**SOURCE DOCUMENT:**
- Opening Delimiter -
Techniques including hydraulic fracturing, or fracking, and horizontal drilling can help make it possible for the United States to be more independent when it comes to our oil and natural gas supply. We have vast oil reserves that have gone untapped until these techniques were established.
Fracking involves a device, similar in shape to a flute, that’s lowered to the appropriate position to blast open small fissures in non-porous shale with a small charge. Next a mixture of water, sand and chemicals is forced through the holes in the “flute” to create cracks so the crude oil can escape the shale. When the fracking process is complete, oil is pumped to the surface.
As with most large-scale processes, hydraulic fracturing has its critics. Some believe that chemicals used in fracking will leak into our water supply. Casing and cementing the wellbore keep it open and ensure there are no leaks.
Another fear is that horizontal drilling can cause earthquakes. In reality, it isn’t actually the fracking that’s the likely cause but the deep injection wells that hold the used chemicals recovered from fracking. Newer treatment technologies make it possible to recycle the water recovered from hydraulic fracturing. This will be of great importance in conserving water long term and avoiding earthquakes. In his 2012 State of the Union address, President Obama backed hydraulic fracturing on federal lands as long as the chemicals are disclosed and there is a plan for safely disposing of each well’s wastewater. These are the “all-important” stipulations.
- Closing Delimiter -
**DATASET CONTENT:**
- Opening Delimiter -
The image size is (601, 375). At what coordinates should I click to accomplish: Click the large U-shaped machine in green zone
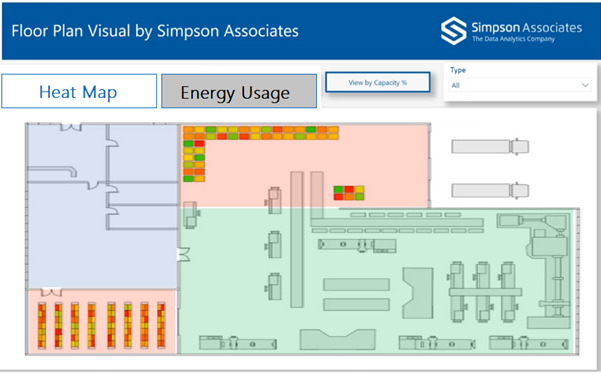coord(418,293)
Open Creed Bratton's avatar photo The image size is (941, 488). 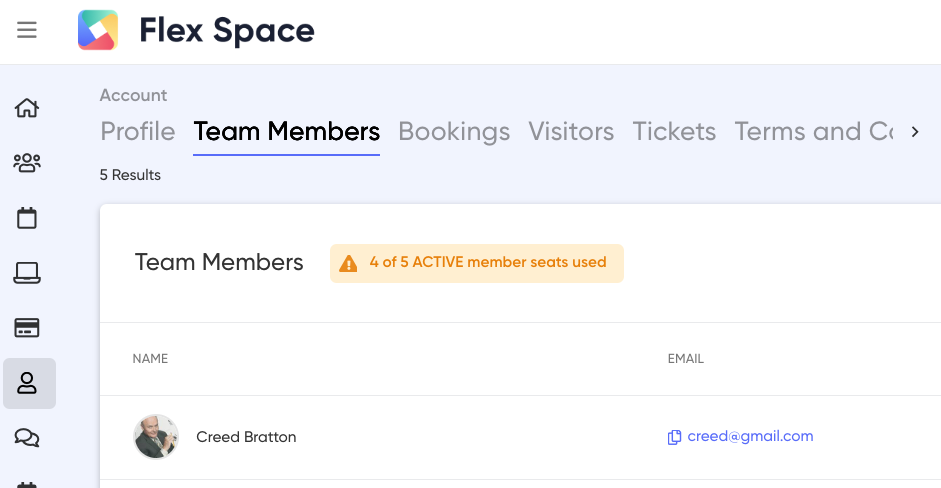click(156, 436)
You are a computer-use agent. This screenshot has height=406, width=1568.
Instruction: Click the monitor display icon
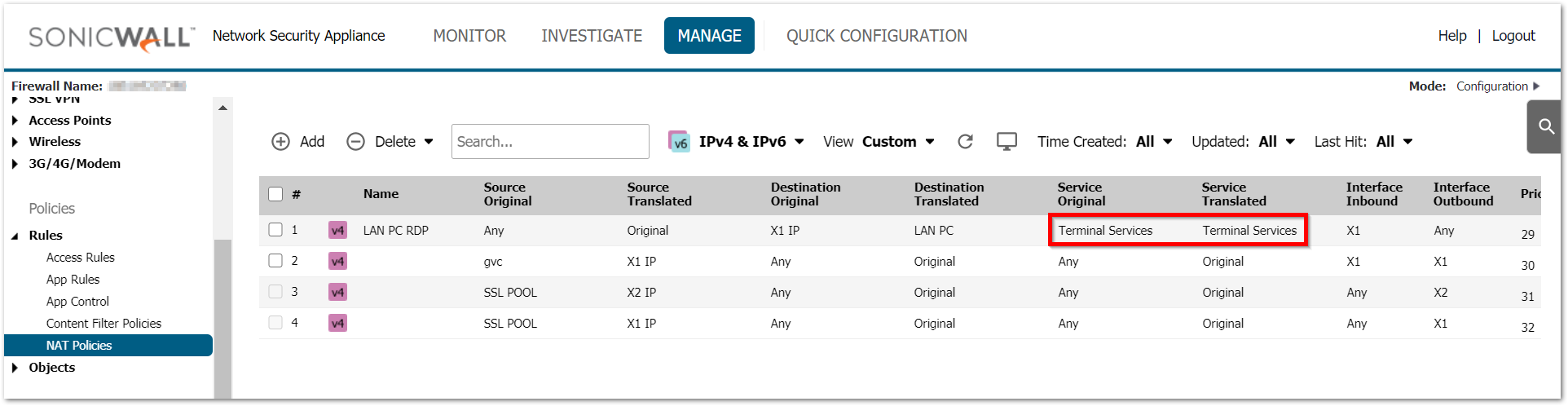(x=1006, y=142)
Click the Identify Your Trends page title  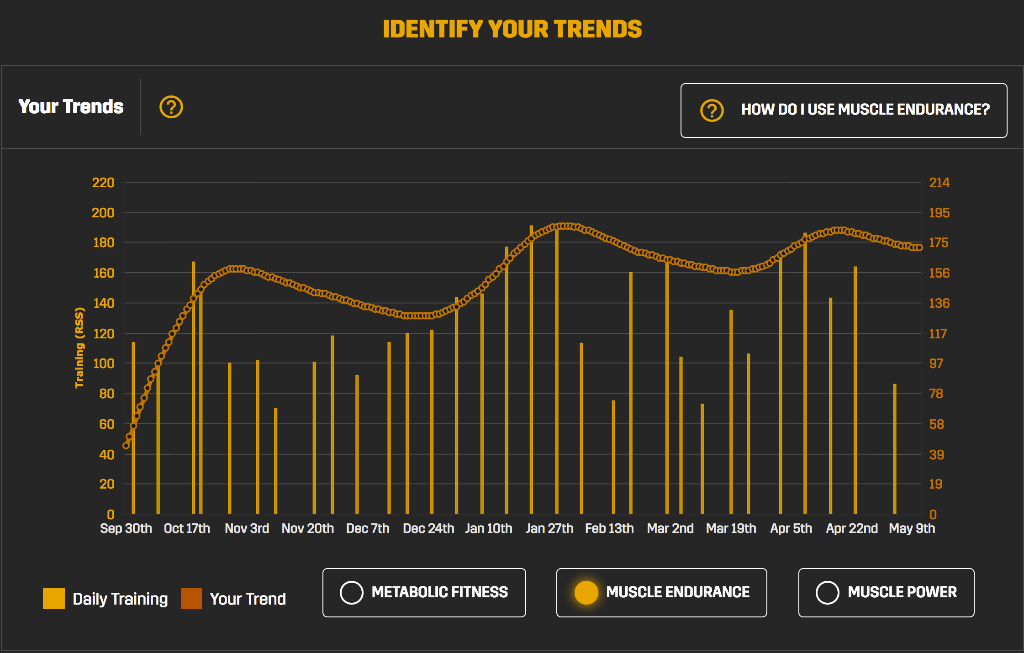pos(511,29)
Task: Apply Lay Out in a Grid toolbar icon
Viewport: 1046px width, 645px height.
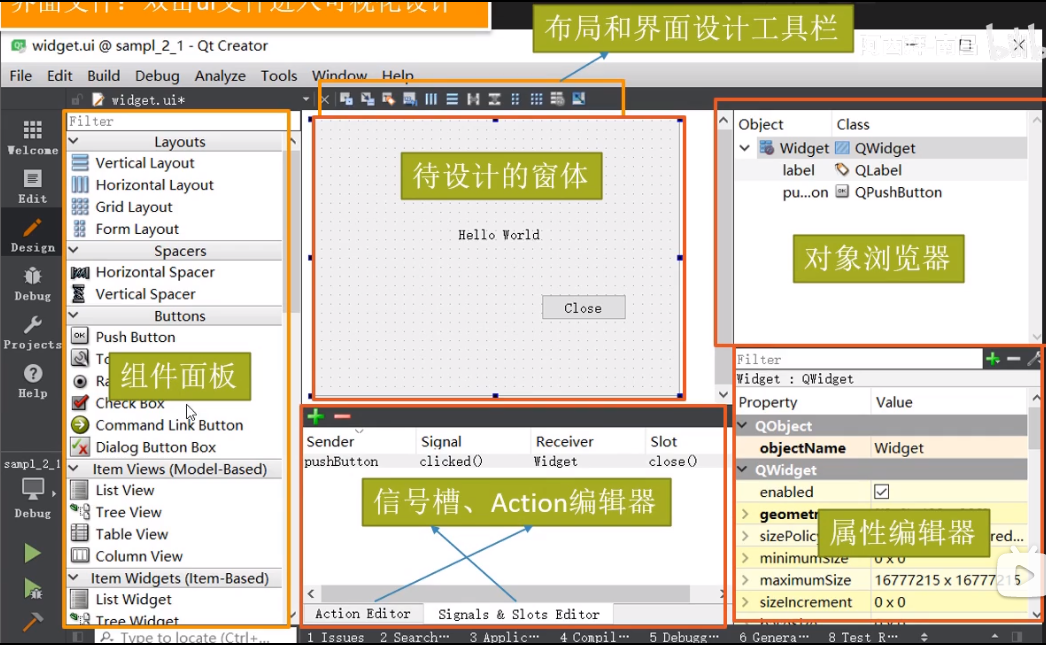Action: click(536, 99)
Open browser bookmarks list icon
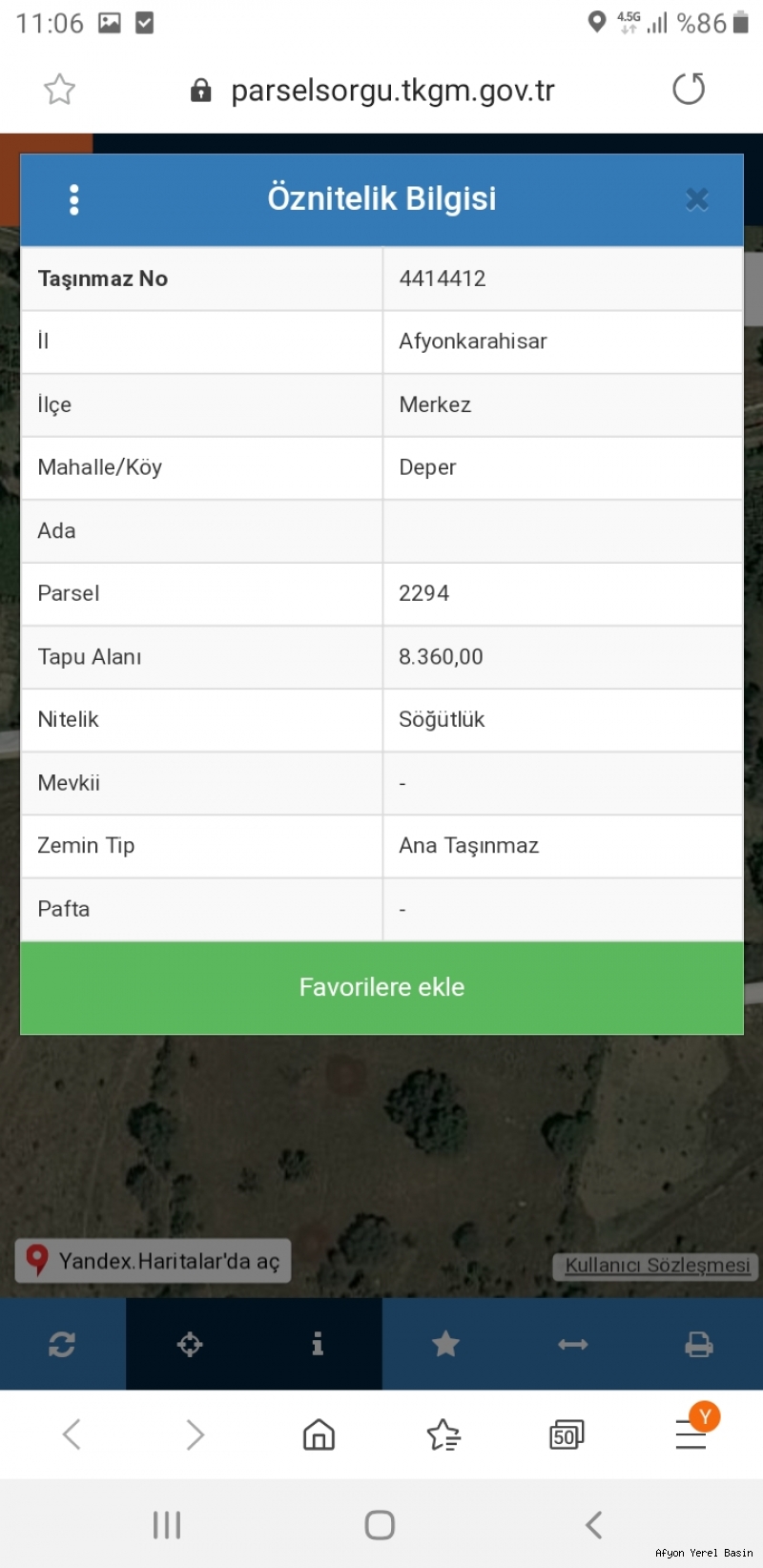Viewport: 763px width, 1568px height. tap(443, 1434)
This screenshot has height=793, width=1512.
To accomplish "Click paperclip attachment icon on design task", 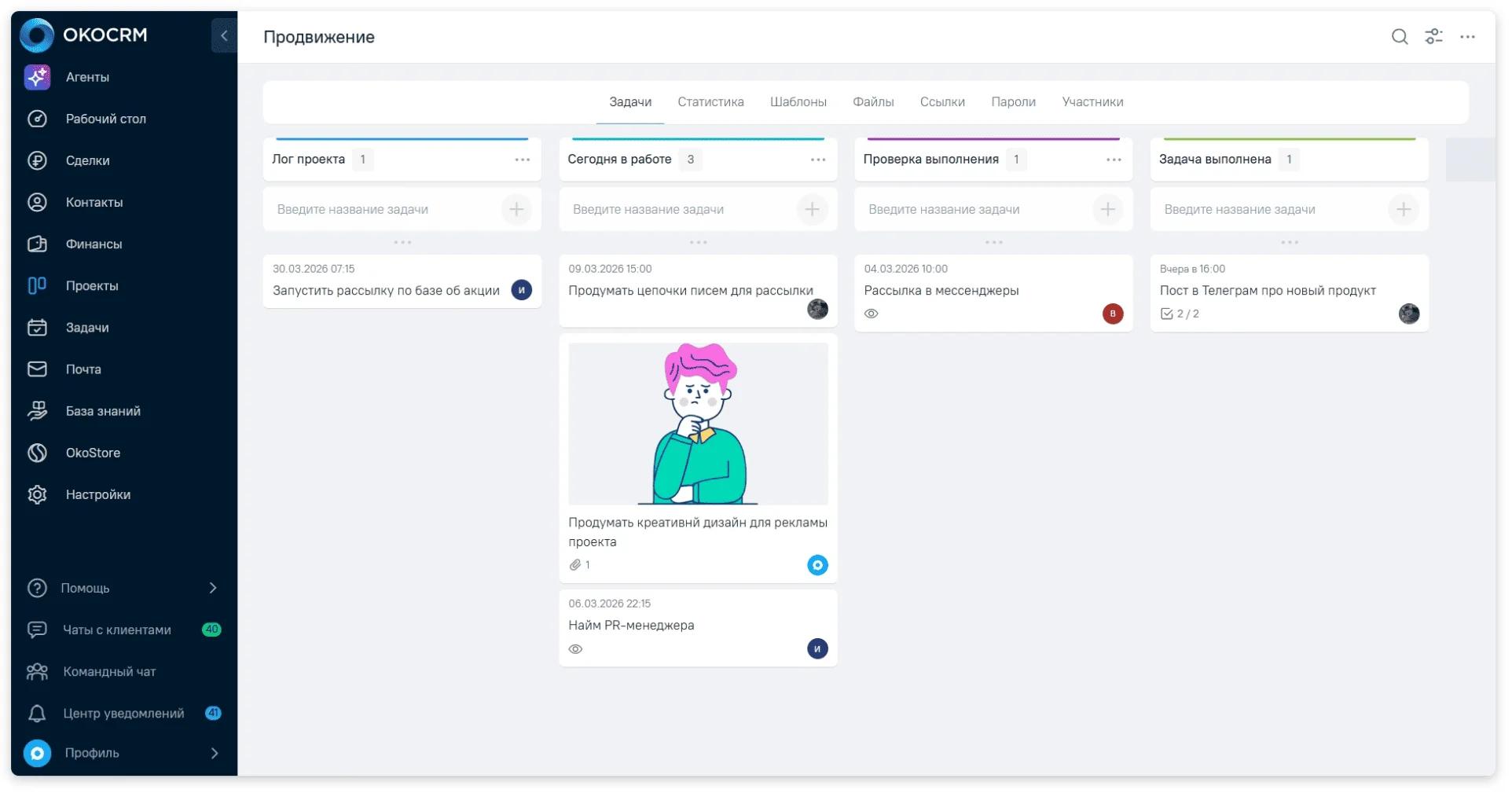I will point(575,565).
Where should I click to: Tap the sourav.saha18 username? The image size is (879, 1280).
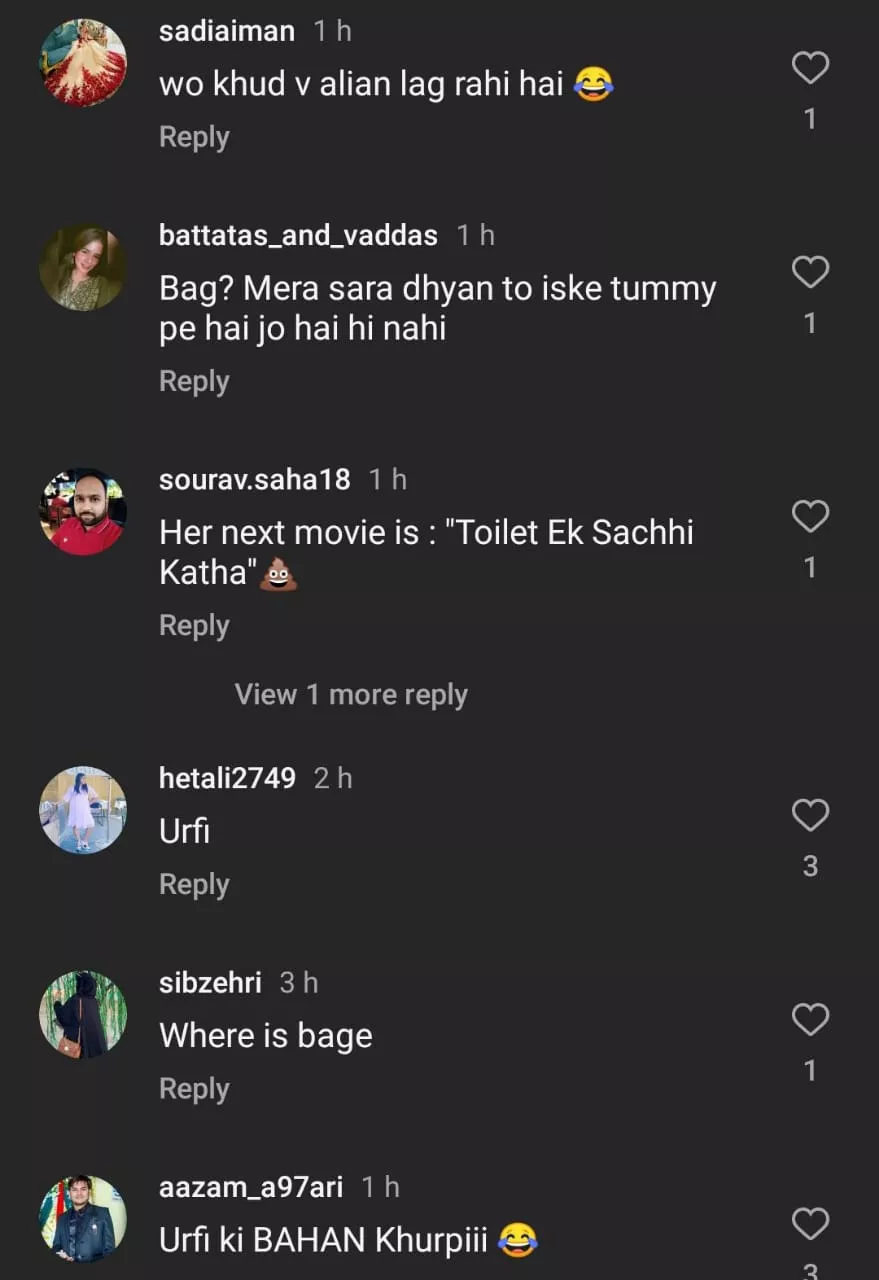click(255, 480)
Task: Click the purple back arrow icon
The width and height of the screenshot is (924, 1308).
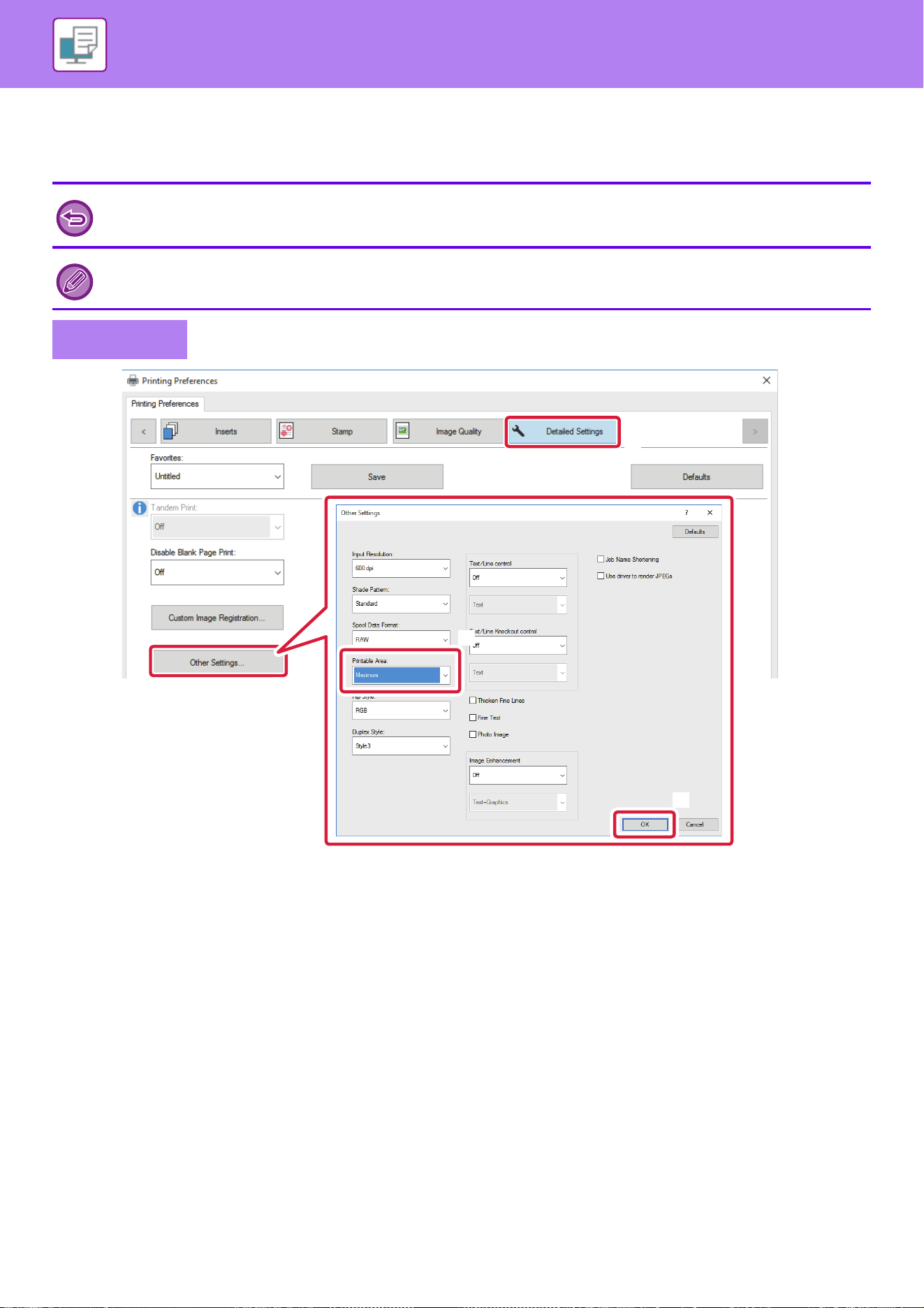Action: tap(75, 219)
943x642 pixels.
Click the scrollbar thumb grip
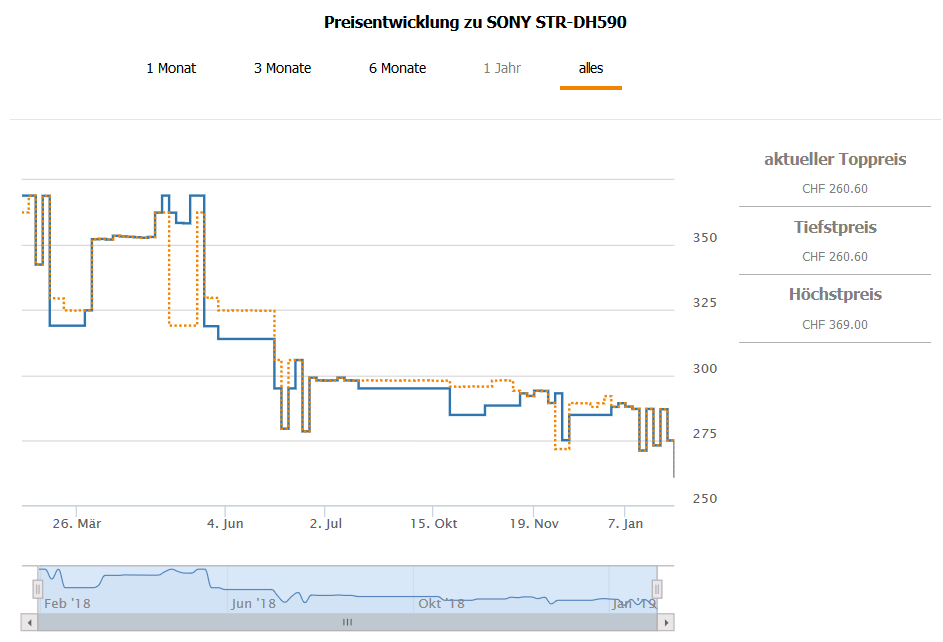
- Closing Delimiter -
**TASK INSTRUCTIONS:**
#1 From the hydraulic fracturing text, extract the passage starting with "Fracking involves a" and going on through "are no leaks.".
#2 According to the hydraulic fracturing text, what keeps the wellbore open and ensures there are no leaks?
#3 List every ingredient of the mixture that the hydraulic fracturing text says is forced through the holes in the "flute."

**RESPONSES TO THE EXERCISE:**
#1
Fracking involves a device, similar in shape to a flute, that’s lowered to the appropriate position to blast open small fissures in non-porous shale with a small charge. Next a mixture of water, sand and chemicals is forced through the holes in the “flute” to create cracks so the crude oil can escape the shale. When the fracking process is complete, oil is pumped to the surface.
As with most large-scale processes, hydraulic fracturing has its critics. Some believe that chemicals used in fracking will leak into our water supply. Casing and cementing the wellbore keep it open and ensure there are no leaks.

#2 Casing and cementing the wellbore.

#3 Water, sand, chemicals